Gather any documenting evidence. If you've received evaluations of your organization, compile the data. Look for examples of your accomplishments, such as awards won or news reports written about your organization. Compile facts about upcoming projects or changes, such as their costs and anticipated benefits.

Create an outline for your board report by reviewing the items you listed during your brainstorming. Organize information into main topics to be covered in the report. Consider putting the most positive topic toward the end, so the board will be left with a good impression.
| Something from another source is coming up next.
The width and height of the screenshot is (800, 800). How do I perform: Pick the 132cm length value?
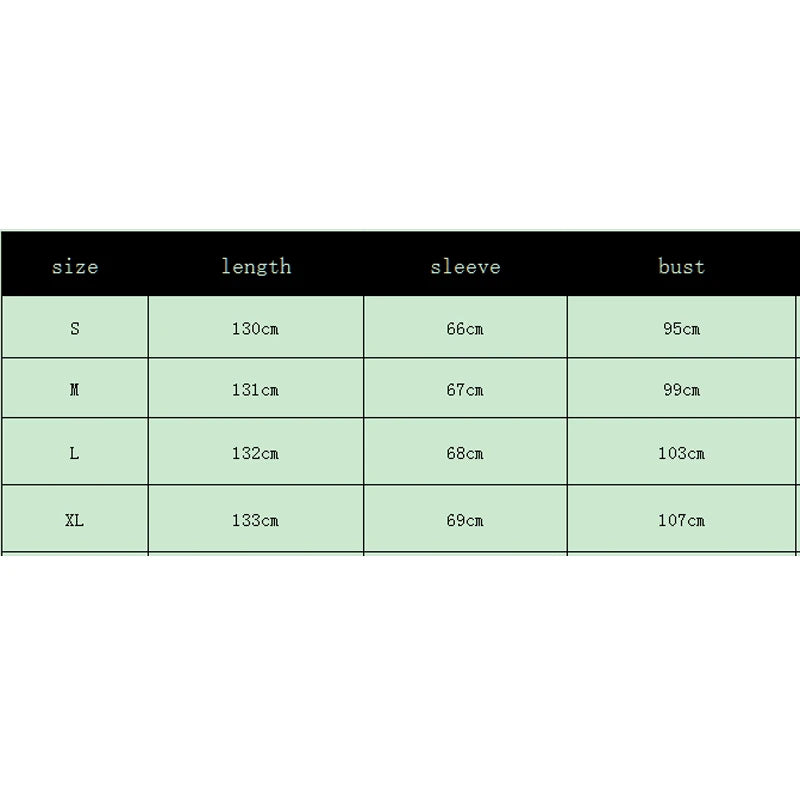click(x=255, y=453)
Write the report using your outline. Include a main idea in each paragraph. Support each point with data, evidence, information, or an illustration. However, don't make it too lengthy. In the article "Five Ways to Beat Board Presentation Blues," Marjorie Brody says, "Give them your conclusion up front, and then back it up with one page of bullet points. Have more documentation, though, in case they want it." You want the board to get an overview, without boring them with the details.

Consider adding an oral and/or visual component to your board report, if applicable. Some boards only want a written report. However, if you have the opportunity to give an oral presentation, add visual aids. A video or PowerPoint of photographs, charts and other evidence or data can enhance your presentation.

Proofread your written report and all visual aids. Minor errors will make your report appear less professional. Have a friend or colleague help with the editing to catch errors you overlooked.


Be prepared to take questions from the board after your board presentation. Keep your board report a bit shorter than the time allotted so you have time for questions and answers. According to Marjorie Brody, "It gets the directors more involved ... They like to have this control."